__What the task asks__.
Starting with the line containing "Task: Click the Second" and going on through the line containing "Viewport: 1087px width, 1012px height.", return the lines of the data below exactly, and only those.
═══
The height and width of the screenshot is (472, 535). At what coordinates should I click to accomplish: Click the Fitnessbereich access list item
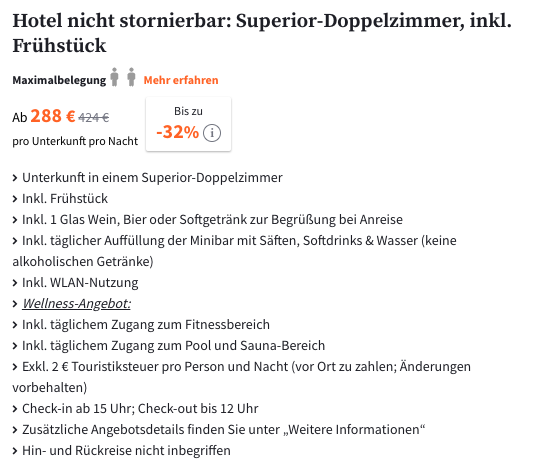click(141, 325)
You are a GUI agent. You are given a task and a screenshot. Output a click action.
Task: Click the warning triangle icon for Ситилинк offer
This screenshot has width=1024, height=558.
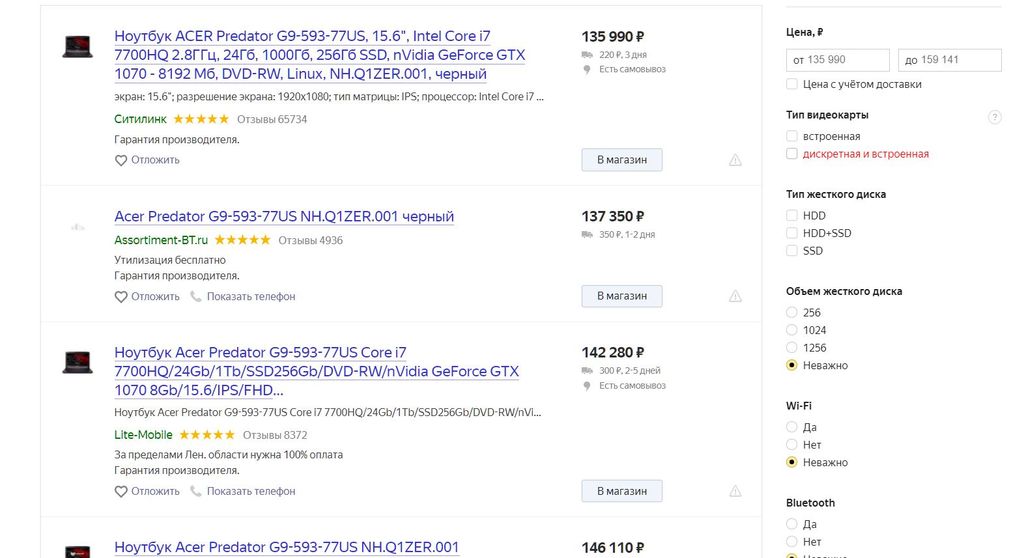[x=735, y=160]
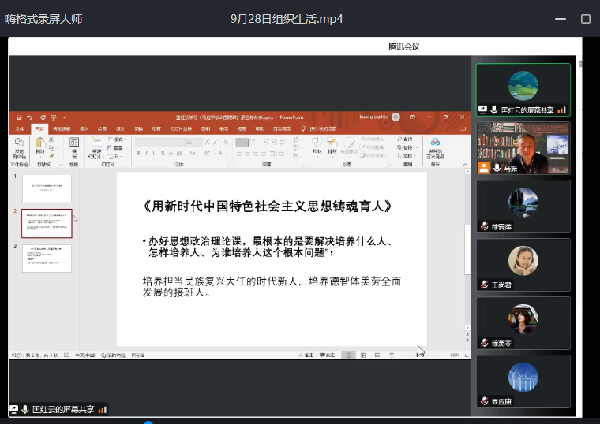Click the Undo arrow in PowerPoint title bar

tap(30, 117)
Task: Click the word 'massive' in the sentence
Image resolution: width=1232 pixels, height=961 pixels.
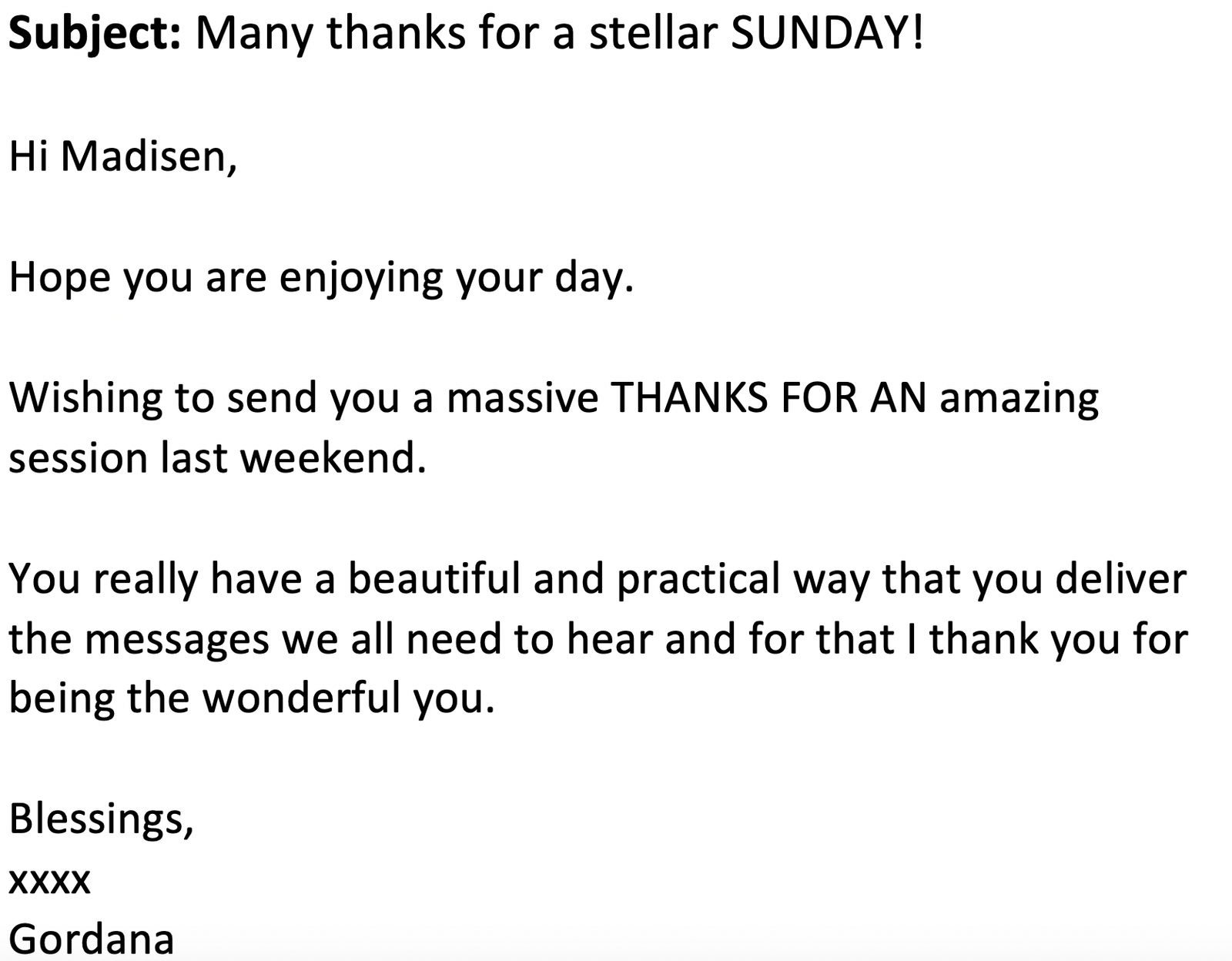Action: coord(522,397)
═══
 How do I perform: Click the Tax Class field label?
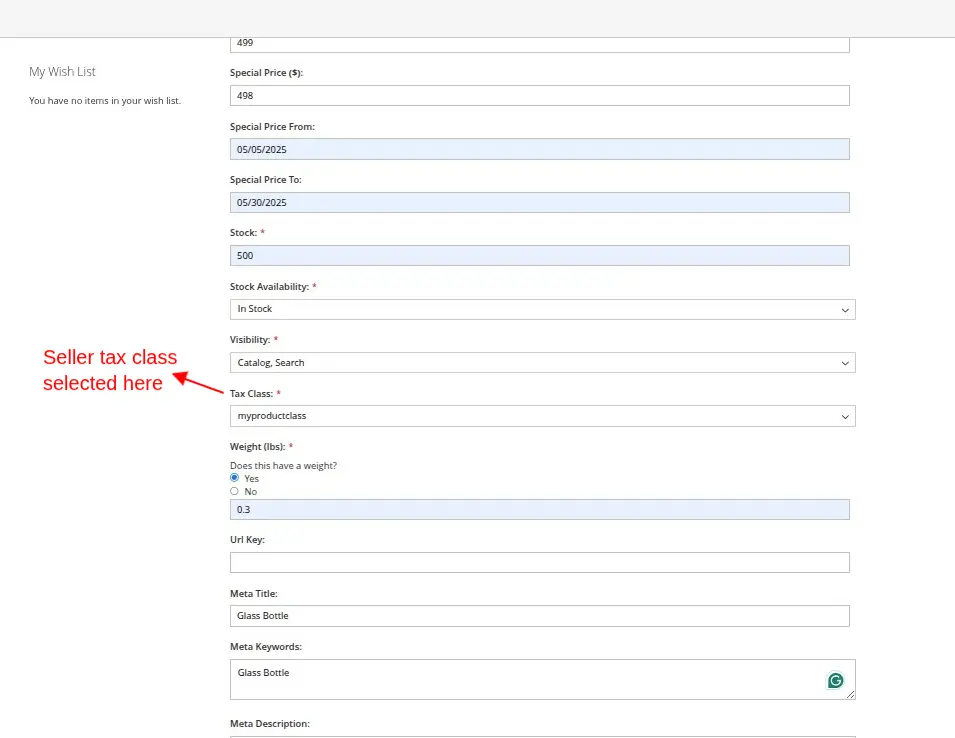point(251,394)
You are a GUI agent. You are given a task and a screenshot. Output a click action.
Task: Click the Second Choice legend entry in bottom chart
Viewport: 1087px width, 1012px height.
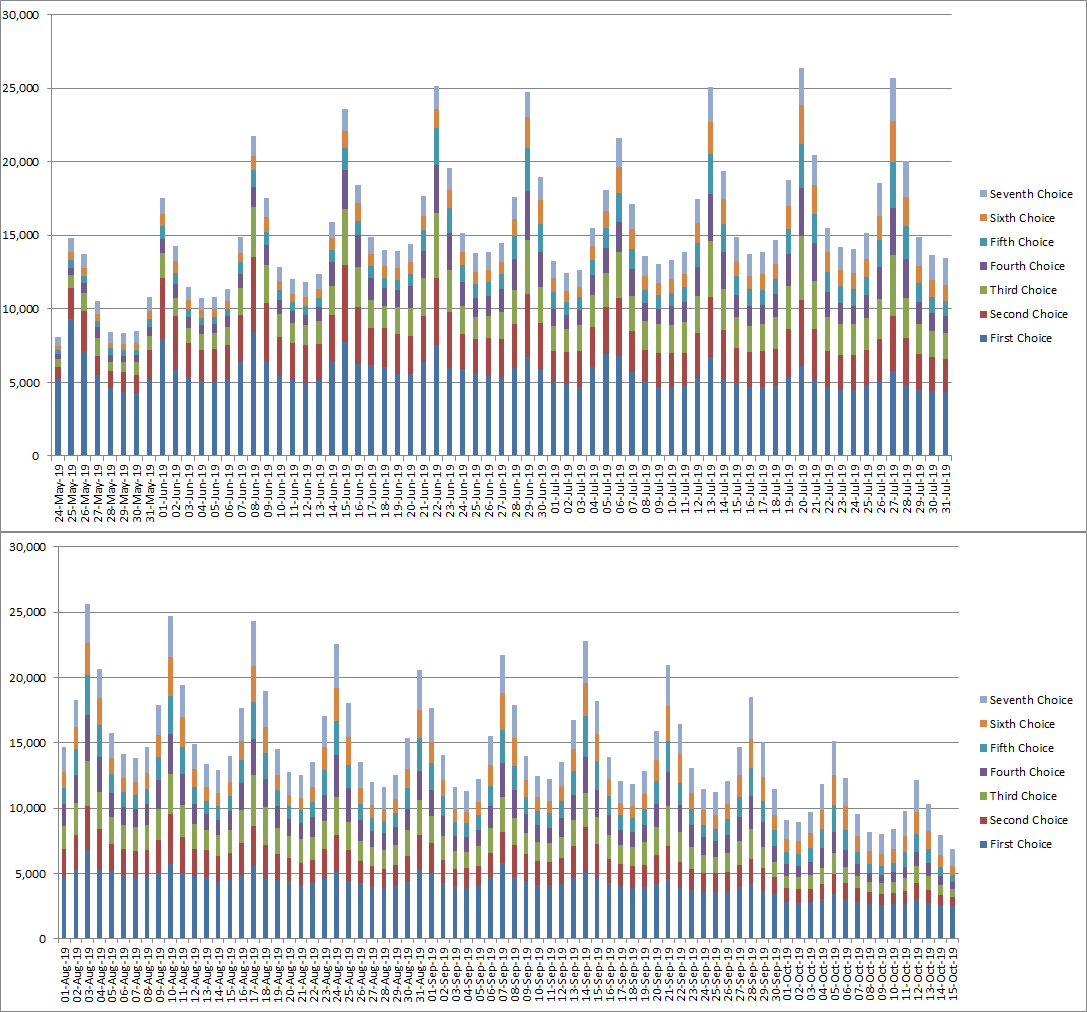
═══
__Solution to the exercise__.
Task: Click the Second Choice legend entry in bottom chart
Viewport: 1087px width, 1012px height.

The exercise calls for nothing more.